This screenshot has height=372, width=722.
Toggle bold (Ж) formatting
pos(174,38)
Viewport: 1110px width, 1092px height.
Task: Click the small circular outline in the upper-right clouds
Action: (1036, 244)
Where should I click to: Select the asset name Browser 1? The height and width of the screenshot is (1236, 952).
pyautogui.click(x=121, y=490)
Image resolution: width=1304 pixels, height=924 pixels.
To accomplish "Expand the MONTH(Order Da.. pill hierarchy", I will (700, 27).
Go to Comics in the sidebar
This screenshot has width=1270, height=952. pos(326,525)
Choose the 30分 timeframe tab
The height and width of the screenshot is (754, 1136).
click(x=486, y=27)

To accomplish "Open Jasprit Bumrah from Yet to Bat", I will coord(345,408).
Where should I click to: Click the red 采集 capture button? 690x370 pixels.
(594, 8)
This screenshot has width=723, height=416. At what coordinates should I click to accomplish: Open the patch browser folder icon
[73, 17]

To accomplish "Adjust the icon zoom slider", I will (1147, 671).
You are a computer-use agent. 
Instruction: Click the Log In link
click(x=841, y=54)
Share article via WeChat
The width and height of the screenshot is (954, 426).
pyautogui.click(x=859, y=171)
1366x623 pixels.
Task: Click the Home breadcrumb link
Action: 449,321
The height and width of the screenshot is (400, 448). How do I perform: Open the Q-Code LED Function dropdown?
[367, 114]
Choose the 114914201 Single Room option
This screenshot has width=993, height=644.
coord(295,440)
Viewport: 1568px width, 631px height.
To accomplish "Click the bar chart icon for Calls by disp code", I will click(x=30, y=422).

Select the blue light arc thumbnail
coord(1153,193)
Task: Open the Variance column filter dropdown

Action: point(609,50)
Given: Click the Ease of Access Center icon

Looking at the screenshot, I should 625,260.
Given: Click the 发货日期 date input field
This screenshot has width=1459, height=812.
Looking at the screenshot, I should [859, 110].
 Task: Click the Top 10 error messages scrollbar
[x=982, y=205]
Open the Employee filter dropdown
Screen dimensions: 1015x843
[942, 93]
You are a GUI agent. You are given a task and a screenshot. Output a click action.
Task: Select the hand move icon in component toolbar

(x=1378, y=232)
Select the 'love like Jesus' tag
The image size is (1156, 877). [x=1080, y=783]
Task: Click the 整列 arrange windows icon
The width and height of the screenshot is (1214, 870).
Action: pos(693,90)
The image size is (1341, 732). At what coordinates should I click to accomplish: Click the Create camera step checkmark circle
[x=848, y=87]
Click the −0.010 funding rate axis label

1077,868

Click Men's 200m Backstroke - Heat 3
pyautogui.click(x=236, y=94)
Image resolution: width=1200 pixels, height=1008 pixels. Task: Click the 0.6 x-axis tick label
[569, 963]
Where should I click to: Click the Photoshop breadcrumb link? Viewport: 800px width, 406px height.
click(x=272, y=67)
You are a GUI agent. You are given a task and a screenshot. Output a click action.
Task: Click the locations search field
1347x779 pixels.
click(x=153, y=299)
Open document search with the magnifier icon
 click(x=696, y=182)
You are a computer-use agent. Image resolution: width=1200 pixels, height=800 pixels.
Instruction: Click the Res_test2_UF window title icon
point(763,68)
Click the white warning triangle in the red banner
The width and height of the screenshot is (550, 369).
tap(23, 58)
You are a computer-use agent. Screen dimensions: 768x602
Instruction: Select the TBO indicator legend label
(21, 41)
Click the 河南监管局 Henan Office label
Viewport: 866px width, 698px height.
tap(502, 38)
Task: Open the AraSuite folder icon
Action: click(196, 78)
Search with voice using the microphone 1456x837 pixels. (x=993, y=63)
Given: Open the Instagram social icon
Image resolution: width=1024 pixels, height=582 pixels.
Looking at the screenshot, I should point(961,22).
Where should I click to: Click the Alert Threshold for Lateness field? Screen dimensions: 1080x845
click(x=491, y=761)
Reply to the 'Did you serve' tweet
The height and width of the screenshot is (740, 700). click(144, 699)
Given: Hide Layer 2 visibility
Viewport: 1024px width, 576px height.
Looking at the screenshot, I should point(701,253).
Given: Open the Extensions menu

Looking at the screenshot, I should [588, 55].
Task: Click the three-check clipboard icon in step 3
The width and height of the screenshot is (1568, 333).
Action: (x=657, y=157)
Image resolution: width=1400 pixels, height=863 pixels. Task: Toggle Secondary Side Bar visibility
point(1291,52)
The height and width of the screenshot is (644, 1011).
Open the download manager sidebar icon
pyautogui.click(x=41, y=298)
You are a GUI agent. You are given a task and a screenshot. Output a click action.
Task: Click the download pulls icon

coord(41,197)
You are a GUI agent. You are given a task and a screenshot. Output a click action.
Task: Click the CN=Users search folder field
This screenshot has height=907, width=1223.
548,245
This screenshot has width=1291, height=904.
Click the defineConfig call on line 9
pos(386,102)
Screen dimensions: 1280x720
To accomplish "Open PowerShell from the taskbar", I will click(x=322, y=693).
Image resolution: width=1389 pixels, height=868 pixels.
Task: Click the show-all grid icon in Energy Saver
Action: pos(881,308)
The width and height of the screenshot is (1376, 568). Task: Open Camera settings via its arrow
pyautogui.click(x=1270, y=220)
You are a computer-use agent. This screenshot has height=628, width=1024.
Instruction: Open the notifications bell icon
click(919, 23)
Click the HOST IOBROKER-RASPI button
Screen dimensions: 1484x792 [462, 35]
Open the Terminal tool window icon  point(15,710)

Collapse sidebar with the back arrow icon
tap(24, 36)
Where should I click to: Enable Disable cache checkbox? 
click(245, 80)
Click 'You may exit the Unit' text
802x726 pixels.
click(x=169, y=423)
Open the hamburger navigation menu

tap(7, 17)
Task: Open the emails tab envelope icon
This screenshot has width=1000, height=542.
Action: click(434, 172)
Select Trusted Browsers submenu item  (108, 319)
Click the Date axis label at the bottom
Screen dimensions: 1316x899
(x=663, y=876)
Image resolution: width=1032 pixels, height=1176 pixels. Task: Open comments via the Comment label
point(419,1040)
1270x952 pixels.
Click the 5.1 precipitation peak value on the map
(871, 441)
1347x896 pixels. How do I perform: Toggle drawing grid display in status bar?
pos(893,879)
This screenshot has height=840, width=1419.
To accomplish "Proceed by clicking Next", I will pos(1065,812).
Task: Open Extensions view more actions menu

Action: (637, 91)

• [STATED EXERCISE] Copy this listing line for line, with nothing changed.

• [EXPECTED OUTPUT]
This screenshot has height=372, width=722.
Toggle bold (Ж) formatting
pos(174,38)
Viewport: 1110px width, 1092px height.
Task: Click the small circular outline in the upper-right clouds
Action: (1036, 244)
Where should I click to: Select the asset name Browser 1? The height and width of the screenshot is (1236, 952).
pyautogui.click(x=121, y=490)
Image resolution: width=1304 pixels, height=924 pixels.
To accomplish "Expand the MONTH(Order Da.. pill hierarchy", I will (700, 27).
Go to Comics in the sidebar
This screenshot has width=1270, height=952. pos(326,525)
Choose the 30分 timeframe tab
The height and width of the screenshot is (754, 1136).
click(x=486, y=27)

To accomplish "Open Jasprit Bumrah from Yet to Bat", I will coord(345,408).
Where should I click to: Click the red 采集 capture button? 690x370 pixels.
(594, 8)
This screenshot has width=723, height=416. At what coordinates should I click to accomplish: Open the patch browser folder icon
[73, 17]

To accomplish "Adjust the icon zoom slider", I will (1147, 671).
You are a computer-use agent. 
Instruction: Click the Log In link
click(x=841, y=54)
Share article via WeChat
The width and height of the screenshot is (954, 426).
pyautogui.click(x=859, y=171)
1366x623 pixels.
Task: Click the Home breadcrumb link
Action: 449,321
The height and width of the screenshot is (400, 448). How do I perform: Open the Q-Code LED Function dropdown?
[367, 114]
Choose the 114914201 Single Room option
This screenshot has width=993, height=644.
coord(295,440)
Viewport: 1568px width, 631px height.
To accomplish "Click the bar chart icon for Calls by disp code", I will click(x=30, y=422).

Select the blue light arc thumbnail
coord(1153,193)
Task: Open the Variance column filter dropdown

Action: point(609,50)
Given: Click the Ease of Access Center icon

Looking at the screenshot, I should 625,260.
Given: Click the 发货日期 date input field
This screenshot has width=1459, height=812.
Looking at the screenshot, I should [859, 110].
 Task: Click the Top 10 error messages scrollbar
[x=982, y=205]
Open the Employee filter dropdown
Screen dimensions: 1015x843
[942, 93]
You are a GUI agent. You are given a task and a screenshot. Output a click action.
Task: Select the hand move icon in component toolbar

(x=1378, y=232)
Select the 'love like Jesus' tag
The image size is (1156, 877). [x=1080, y=783]
Task: Click the 整列 arrange windows icon
The width and height of the screenshot is (1214, 870).
Action: pos(693,90)
The image size is (1341, 732). At what coordinates should I click to accomplish: Click the Create camera step checkmark circle
[x=848, y=87]
Click the −0.010 funding rate axis label

1077,868

Click Men's 200m Backstroke - Heat 3
pyautogui.click(x=236, y=94)
Image resolution: width=1200 pixels, height=1008 pixels. Task: Click the 0.6 x-axis tick label
[569, 963]
Where should I click to: Click the Photoshop breadcrumb link? Viewport: 800px width, 406px height.
click(x=272, y=67)
You are a GUI agent. You are given a task and a screenshot. Output a click action.
Task: Click the locations search field
1347x779 pixels.
click(x=153, y=299)
Open document search with the magnifier icon
 click(x=696, y=182)
You are a computer-use agent. Image resolution: width=1200 pixels, height=800 pixels.
Instruction: Click the Res_test2_UF window title icon
point(763,68)
Click the white warning triangle in the red banner
The width and height of the screenshot is (550, 369).
tap(23, 58)
You are a computer-use agent. Screen dimensions: 768x602
Instruction: Select the TBO indicator legend label
(21, 41)
Click the 河南监管局 Henan Office label
Viewport: 866px width, 698px height.
tap(502, 38)
Task: Open the AraSuite folder icon
Action: click(196, 78)
Search with voice using the microphone 1456x837 pixels. (x=993, y=63)
Given: Open the Instagram social icon
Image resolution: width=1024 pixels, height=582 pixels.
Looking at the screenshot, I should point(961,22).
Where should I click to: Click the Alert Threshold for Lateness field? Screen dimensions: 1080x845
click(x=491, y=761)
Reply to the 'Did you serve' tweet
The height and width of the screenshot is (740, 700). click(144, 699)
Given: Hide Layer 2 visibility
Viewport: 1024px width, 576px height.
Looking at the screenshot, I should point(701,253).
Given: Open the Extensions menu

Looking at the screenshot, I should [588, 55].
Task: Click the three-check clipboard icon in step 3
The width and height of the screenshot is (1568, 333).
Action: (x=657, y=157)
Image resolution: width=1400 pixels, height=863 pixels. Task: Toggle Secondary Side Bar visibility
point(1291,52)
The height and width of the screenshot is (644, 1011).
Open the download manager sidebar icon
pyautogui.click(x=41, y=298)
You are a GUI agent. You are given a task and a screenshot. Output a click action.
Task: Click the download pulls icon

coord(41,197)
You are a GUI agent. You are given a task and a screenshot. Output a click action.
Task: Click the CN=Users search folder field
This screenshot has height=907, width=1223.
548,245
This screenshot has width=1291, height=904.
Click the defineConfig call on line 9
pos(386,102)
Screen dimensions: 1280x720
To accomplish "Open PowerShell from the taskbar", I will click(x=322, y=693).
Image resolution: width=1389 pixels, height=868 pixels.
Task: Click the show-all grid icon in Energy Saver
Action: pos(881,308)
The width and height of the screenshot is (1376, 568). Task: Open Camera settings via its arrow
pyautogui.click(x=1270, y=220)
You are a computer-use agent. This screenshot has height=628, width=1024.
Instruction: Open the notifications bell icon
click(919, 23)
Click the HOST IOBROKER-RASPI button
Screen dimensions: 1484x792 [462, 35]
Open the Terminal tool window icon  point(15,710)

Collapse sidebar with the back arrow icon
tap(24, 36)
Where should I click to: Enable Disable cache checkbox? 
click(245, 80)
Click 'You may exit the Unit' text
802x726 pixels.
click(x=169, y=423)
Open the hamburger navigation menu

tap(7, 17)
Task: Open the emails tab envelope icon
This screenshot has width=1000, height=542.
Action: click(434, 172)
Select Trusted Browsers submenu item  (108, 319)
Click the Date axis label at the bottom
Screen dimensions: 1316x899
(x=663, y=876)
Image resolution: width=1032 pixels, height=1176 pixels. Task: Open comments via the Comment label
point(419,1040)
1270x952 pixels.
Click the 5.1 precipitation peak value on the map
(871, 441)
1347x896 pixels. How do I perform: Toggle drawing grid display in status bar?
pos(893,879)
This screenshot has height=840, width=1419.
To accomplish "Proceed by clicking Next", I will pos(1065,812).
Task: Open Extensions view more actions menu

Action: (637, 91)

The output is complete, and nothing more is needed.